**Collected data entries:**
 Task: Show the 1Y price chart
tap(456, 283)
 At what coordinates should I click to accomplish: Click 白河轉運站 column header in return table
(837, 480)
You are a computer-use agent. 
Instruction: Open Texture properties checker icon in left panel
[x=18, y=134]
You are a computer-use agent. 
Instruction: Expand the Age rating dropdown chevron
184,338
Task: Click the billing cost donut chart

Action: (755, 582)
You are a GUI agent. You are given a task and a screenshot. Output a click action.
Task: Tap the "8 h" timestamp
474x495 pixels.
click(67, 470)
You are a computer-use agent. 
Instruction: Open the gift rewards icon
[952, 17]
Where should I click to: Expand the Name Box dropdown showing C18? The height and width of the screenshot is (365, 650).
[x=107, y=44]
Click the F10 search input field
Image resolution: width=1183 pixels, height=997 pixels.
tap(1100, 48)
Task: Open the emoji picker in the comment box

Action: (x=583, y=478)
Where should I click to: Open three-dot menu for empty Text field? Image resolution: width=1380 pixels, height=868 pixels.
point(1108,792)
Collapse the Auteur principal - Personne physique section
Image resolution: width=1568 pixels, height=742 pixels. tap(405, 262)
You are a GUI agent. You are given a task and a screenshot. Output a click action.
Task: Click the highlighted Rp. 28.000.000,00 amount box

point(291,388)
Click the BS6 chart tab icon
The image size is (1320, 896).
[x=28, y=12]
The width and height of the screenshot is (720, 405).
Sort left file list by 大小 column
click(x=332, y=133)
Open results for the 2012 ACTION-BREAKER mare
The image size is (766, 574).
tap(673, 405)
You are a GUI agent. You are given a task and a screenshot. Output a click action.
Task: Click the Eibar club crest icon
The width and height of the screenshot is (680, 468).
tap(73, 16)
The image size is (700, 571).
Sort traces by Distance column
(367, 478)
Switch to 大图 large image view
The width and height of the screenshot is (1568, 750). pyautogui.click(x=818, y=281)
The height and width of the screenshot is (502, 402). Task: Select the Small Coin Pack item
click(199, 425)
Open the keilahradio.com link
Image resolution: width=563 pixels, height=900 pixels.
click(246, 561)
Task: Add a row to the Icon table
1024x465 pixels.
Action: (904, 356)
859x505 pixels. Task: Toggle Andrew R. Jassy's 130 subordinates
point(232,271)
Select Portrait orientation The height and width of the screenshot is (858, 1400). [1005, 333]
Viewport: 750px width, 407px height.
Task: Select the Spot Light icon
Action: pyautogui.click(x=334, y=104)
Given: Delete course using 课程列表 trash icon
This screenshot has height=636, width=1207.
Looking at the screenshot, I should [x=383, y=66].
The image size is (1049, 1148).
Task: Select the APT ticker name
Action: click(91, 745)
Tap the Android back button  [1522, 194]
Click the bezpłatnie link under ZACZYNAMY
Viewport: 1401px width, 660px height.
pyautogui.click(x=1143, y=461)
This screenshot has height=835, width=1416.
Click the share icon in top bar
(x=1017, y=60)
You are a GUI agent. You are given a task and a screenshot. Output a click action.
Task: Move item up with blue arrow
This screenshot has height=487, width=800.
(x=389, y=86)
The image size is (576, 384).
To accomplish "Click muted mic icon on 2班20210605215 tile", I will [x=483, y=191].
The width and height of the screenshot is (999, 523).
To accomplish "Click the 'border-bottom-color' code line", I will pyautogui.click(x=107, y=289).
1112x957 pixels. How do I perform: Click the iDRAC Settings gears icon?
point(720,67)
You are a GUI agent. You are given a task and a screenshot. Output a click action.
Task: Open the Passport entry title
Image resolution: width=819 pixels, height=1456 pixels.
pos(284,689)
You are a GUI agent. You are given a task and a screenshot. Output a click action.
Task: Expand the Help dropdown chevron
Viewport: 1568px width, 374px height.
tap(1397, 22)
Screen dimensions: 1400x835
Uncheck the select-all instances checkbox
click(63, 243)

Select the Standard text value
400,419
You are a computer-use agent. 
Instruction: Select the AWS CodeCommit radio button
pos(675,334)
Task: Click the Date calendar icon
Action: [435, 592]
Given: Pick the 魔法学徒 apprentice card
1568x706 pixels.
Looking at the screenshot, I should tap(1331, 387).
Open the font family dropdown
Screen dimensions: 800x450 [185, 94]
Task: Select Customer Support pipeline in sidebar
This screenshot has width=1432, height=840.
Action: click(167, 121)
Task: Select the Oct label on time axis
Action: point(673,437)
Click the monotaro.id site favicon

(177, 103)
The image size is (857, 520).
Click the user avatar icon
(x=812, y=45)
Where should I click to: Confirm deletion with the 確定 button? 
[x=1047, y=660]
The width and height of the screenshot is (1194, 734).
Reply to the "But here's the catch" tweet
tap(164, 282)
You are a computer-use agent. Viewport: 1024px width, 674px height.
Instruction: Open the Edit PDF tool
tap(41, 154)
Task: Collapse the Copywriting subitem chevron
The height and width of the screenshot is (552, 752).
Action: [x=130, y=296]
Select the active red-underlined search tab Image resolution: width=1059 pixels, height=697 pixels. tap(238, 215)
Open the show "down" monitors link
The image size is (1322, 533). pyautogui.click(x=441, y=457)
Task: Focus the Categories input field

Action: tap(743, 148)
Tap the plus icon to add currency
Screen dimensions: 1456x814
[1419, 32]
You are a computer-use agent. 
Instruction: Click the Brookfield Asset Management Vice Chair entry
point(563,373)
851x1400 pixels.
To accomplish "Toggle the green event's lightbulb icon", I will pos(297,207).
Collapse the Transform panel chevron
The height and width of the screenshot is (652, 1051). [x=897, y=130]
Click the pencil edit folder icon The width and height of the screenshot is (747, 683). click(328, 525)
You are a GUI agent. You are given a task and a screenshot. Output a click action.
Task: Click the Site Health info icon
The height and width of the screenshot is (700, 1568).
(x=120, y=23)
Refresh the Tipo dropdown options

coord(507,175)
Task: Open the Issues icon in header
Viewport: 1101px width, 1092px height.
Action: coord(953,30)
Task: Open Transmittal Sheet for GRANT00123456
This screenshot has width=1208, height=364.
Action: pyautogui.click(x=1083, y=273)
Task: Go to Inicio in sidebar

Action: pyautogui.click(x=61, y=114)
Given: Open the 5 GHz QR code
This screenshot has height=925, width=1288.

**EXERCISE INSTRUCTIONS:** The answer must consist of every line in the records above that contains the word "will".

**EXERCISE RESPONSE:**
To accomplish "Click muted mic icon on 2班20210605215 tile", I will [x=483, y=191].
To accomplish "Click the 'border-bottom-color' code line", I will pyautogui.click(x=107, y=289).
To accomplish "Toggle the green event's lightbulb icon", I will pos(297,207).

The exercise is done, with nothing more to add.